What you should do >>
Put each line of the data below into a Markdown table with the columns Row and Data Line, numbering the rows in order and skipping blank lines.

Dataset entries:
========================
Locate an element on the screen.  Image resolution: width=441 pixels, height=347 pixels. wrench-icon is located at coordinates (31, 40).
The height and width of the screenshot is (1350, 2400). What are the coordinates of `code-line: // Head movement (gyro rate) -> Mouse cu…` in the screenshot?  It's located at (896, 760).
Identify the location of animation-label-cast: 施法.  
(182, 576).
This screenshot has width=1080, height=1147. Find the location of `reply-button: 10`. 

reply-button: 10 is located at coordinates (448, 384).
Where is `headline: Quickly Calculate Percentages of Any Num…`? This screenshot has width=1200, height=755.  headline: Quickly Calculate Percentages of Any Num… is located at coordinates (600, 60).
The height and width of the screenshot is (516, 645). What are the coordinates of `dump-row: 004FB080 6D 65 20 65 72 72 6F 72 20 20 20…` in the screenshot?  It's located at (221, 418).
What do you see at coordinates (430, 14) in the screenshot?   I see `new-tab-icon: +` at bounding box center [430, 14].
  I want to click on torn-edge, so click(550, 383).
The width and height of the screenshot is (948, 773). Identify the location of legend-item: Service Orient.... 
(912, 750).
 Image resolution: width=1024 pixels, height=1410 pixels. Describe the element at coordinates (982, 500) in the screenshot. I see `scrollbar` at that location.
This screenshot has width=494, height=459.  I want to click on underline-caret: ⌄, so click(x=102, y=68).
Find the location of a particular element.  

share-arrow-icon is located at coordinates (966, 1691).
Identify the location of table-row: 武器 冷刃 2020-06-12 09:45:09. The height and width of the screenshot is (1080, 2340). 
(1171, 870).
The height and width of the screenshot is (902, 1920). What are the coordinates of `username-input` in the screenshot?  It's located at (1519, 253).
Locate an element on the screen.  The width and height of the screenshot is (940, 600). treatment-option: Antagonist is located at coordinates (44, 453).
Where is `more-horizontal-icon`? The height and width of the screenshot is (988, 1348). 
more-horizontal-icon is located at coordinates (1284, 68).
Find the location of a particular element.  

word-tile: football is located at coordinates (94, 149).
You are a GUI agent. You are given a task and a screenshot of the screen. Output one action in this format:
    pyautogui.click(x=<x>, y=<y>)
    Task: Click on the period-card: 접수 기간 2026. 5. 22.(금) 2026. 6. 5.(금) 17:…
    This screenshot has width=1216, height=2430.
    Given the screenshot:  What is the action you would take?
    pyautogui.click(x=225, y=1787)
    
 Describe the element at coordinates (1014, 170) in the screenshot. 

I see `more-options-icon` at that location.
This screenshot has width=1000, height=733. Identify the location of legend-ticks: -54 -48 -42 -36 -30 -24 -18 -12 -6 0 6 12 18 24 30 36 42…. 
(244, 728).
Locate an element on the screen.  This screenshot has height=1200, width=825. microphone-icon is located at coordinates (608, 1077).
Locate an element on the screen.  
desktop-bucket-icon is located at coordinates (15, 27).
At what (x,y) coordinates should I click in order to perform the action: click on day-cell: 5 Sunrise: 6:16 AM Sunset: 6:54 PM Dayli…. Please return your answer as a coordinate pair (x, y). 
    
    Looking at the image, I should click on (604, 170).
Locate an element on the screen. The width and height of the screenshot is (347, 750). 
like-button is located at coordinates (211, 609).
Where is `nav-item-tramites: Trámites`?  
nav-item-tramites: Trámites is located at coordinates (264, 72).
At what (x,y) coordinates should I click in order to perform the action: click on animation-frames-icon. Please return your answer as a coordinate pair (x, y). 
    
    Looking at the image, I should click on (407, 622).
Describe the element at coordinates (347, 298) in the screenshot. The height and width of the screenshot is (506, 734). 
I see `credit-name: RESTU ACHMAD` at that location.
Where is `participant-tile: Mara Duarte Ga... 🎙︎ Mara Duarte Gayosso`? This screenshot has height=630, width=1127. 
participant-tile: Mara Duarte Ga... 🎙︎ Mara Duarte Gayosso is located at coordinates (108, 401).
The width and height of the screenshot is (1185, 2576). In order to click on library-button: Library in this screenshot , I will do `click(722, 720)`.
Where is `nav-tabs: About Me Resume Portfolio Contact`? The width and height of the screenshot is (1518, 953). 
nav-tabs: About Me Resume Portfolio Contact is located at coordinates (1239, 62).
========================
Response for this exercise >>
| Row | Data Line |
|---|---|
| 1 | Locate an element on the screen.  Image resolution: width=441 pixels, height=347 pixels. wrench-icon is located at coordinates (31, 40). |
| 2 | The height and width of the screenshot is (1350, 2400). What are the coordinates of `code-line: // Head movement (gyro rate) -> Mouse cu…` in the screenshot?  It's located at (896, 760). |
| 3 | Identify the location of animation-label-cast: 施法.   |
| 4 | (182, 576). |
| 5 | This screenshot has width=1080, height=1147. Find the location of `reply-button: 10`.  |
| 6 | reply-button: 10 is located at coordinates (448, 384). |
| 7 | Where is `headline: Quickly Calculate Percentages of Any Num…`? This screenshot has width=1200, height=755.  headline: Quickly Calculate Percentages of Any Num… is located at coordinates (600, 60). |
| 8 | The height and width of the screenshot is (516, 645). What are the coordinates of `dump-row: 004FB080 6D 65 20 65 72 72 6F 72 20 20 20…` in the screenshot?  It's located at (221, 418). |
| 9 | What do you see at coordinates (430, 14) in the screenshot?   I see `new-tab-icon: +` at bounding box center [430, 14]. |
| 10 |   I want to click on torn-edge, so click(550, 383). |
| 11 | The width and height of the screenshot is (948, 773). Identify the location of legend-item: Service Orient....  |
| 12 | (912, 750). |
| 13 |  Image resolution: width=1024 pixels, height=1410 pixels. Describe the element at coordinates (982, 500) in the screenshot. I see `scrollbar` at that location. |
| 14 | This screenshot has width=494, height=459.  I want to click on underline-caret: ⌄, so click(x=102, y=68). |
| 15 | Find the location of a particular element.   |
| 16 | share-arrow-icon is located at coordinates (966, 1691). |
| 17 | Identify the location of table-row: 武器 冷刃 2020-06-12 09:45:09. The height and width of the screenshot is (1080, 2340).  |
| 18 | (1171, 870). |
| 19 | The height and width of the screenshot is (902, 1920). What are the coordinates of `username-input` in the screenshot?  It's located at (1519, 253). |
| 20 | Locate an element on the screen.  The width and height of the screenshot is (940, 600). treatment-option: Antagonist is located at coordinates (44, 453). |
| 21 | Where is `more-horizontal-icon`? The height and width of the screenshot is (988, 1348).  |
| 22 | more-horizontal-icon is located at coordinates (1284, 68). |
| 23 | Find the location of a particular element.   |
| 24 | word-tile: football is located at coordinates (94, 149). |
| 25 | You are a GUI agent. You are given a task and a screenshot of the screen. Output one action in this format: |
| 26 |     pyautogui.click(x=<x>, y=<y>) |
| 27 |     Task: Click on the period-card: 접수 기간 2026. 5. 22.(금) 2026. 6. 5.(금) 17:… |
| 28 |     This screenshot has width=1216, height=2430. |
| 29 |     Given the screenshot:  What is the action you would take? |
| 30 |     pyautogui.click(x=225, y=1787) |
| 31 |  Describe the element at coordinates (1014, 170) in the screenshot.  |
| 32 | I see `more-options-icon` at that location. |
| 33 | This screenshot has width=1000, height=733. Identify the location of legend-ticks: -54 -48 -42 -36 -30 -24 -18 -12 -6 0 6 12 18 24 30 36 42….  |
| 34 | (244, 728). |
| 35 | Locate an element on the screen.  This screenshot has height=1200, width=825. microphone-icon is located at coordinates (608, 1077). |
| 36 | Locate an element on the screen.   |
| 37 | desktop-bucket-icon is located at coordinates (15, 27). |
| 38 | At what (x,y) coordinates should I click in order to perform the action: click on day-cell: 5 Sunrise: 6:16 AM Sunset: 6:54 PM Dayli…. Please return your answer as a coordinate pair (x, y).  |
| 39 |     Looking at the image, I should click on (604, 170). |
| 40 | Locate an element on the screen. The width and height of the screenshot is (347, 750).  |
| 41 | like-button is located at coordinates (211, 609). |
| 42 | Where is `nav-item-tramites: Trámites`?   |
| 43 | nav-item-tramites: Trámites is located at coordinates (264, 72). |
| 44 | At what (x,y) coordinates should I click in order to perform the action: click on animation-frames-icon. Please return your answer as a coordinate pair (x, y).  |
| 45 |     Looking at the image, I should click on (407, 622). |
| 46 | Describe the element at coordinates (347, 298) in the screenshot. The height and width of the screenshot is (506, 734).  |
| 47 | I see `credit-name: RESTU ACHMAD` at that location. |
| 48 | Where is `participant-tile: Mara Duarte Ga... 🎙︎ Mara Duarte Gayosso`? This screenshot has height=630, width=1127.  |
| 49 | participant-tile: Mara Duarte Ga... 🎙︎ Mara Duarte Gayosso is located at coordinates (108, 401). |
| 50 | The width and height of the screenshot is (1185, 2576). In order to click on library-button: Library in this screenshot , I will do `click(722, 720)`. |
| 51 | Where is `nav-tabs: About Me Resume Portfolio Contact`? The width and height of the screenshot is (1518, 953).  |
| 52 | nav-tabs: About Me Resume Portfolio Contact is located at coordinates (1239, 62). |